Surveillance systems are widely utilized to monitor public and private locations. Real-time detection of humans, vehicles, objects, attributes and events requires analysis of a 24×7 video streaming. The surveillance activity is primarily done manually, as accomplished by security personnel by watching real-time CCTV footage in a control room. As a result, the reliability and efficacy of such systems are dependent on the technological capabilities of security staff. Artificial intelligence-based surveillance systems developed in the last few years have overcome these limitations. They can process thousands of camera feeds and detect the events in real-time. These approaches detect simple events like the person wearing a mask, intrusion, collapse, loitering, etc. However, the real challenge is in detecting complex scenarios like person action, anomaly, violence, attributes, crowd, etc. It opens up the research requirement, and Vehant’s ongoing research focuses on these aspects.
Pedestrian attributes are humanly searchable semantic descriptions and can be used as soft-biometrics in visual surveillance, with applications like pedestrian retrieval, person re-identification, pedestrian tracking, etc. Given a person’s image, Pedestrian Attribute Recognition (PAR) aims at predicting a group of attributes to describe the characteristics of a person from a predefined attribute list, for example, gender, clothes type, color, accessories, pose, etc. In the last few years, many algorithms have been proposed to solve this problem, but still, specific challenges like occlusion, shadow, blurring, multi-view, illumination, low resolution, etc., exist and are affecting the performance. The research at Vehant focuses on dealing with such challenges and designing techniques that exploit the relationships among various attributes and recognize them jointly. It will also help re-identify and combat the person’s ID switching in pedestrian tracking tasks.

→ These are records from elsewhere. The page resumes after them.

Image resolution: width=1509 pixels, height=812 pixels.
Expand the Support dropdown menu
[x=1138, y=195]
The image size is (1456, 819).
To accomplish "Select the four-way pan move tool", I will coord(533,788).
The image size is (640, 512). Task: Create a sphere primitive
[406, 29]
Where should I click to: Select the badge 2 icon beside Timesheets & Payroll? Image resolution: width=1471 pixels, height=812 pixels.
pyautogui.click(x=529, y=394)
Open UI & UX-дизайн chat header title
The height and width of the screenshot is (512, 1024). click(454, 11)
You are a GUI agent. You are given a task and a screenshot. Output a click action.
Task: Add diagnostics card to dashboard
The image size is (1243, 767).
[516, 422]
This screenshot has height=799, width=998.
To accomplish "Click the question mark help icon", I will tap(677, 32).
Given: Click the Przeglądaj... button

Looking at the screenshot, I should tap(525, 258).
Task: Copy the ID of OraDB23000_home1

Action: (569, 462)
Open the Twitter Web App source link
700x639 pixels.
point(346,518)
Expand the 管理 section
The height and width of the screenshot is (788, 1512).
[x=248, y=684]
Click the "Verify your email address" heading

Crowd detection and analysis have a broad range of applications in video surveillance. Nowadays, crowd detection is not limited to people counting, it also includes analyzing complex crowd scenarios such as people standing in a long queue, sudden crowd movement, crowd cluster detection, crowd motion analysis and tracking, and crowd density map generation. Our research focus is on developing solutions that work beyond counting and deal with the existing challenges.
Human Activity Recognition (HAR) refers to detecting the activity of a person based on motion, the interaction between human-to-human, human-to-object, and human to the environment. Over the past few years, extensive research is going on using a sensor or vision-based features. Due to several challenges like occlusion, background clutter, long-term temporal dependency, etc, we are still far away from an efficient solution. Our research focus will be on designing the solution using visual temporal features for AI-based surveillance system.
Surveillance videos capture a variety of realistic anomalies like running, crowd, person collapse, wrong direction movement, person/object violence, etc. The detection of these anomalies requires designing of the problem-specific algorithm. The research focuses on designing the view independent general anomaly detection algorithm by exploiting the short-long term trajectories of normal videos, modeling the motion pattern or instances using unsupervised or weakly supervised approaches.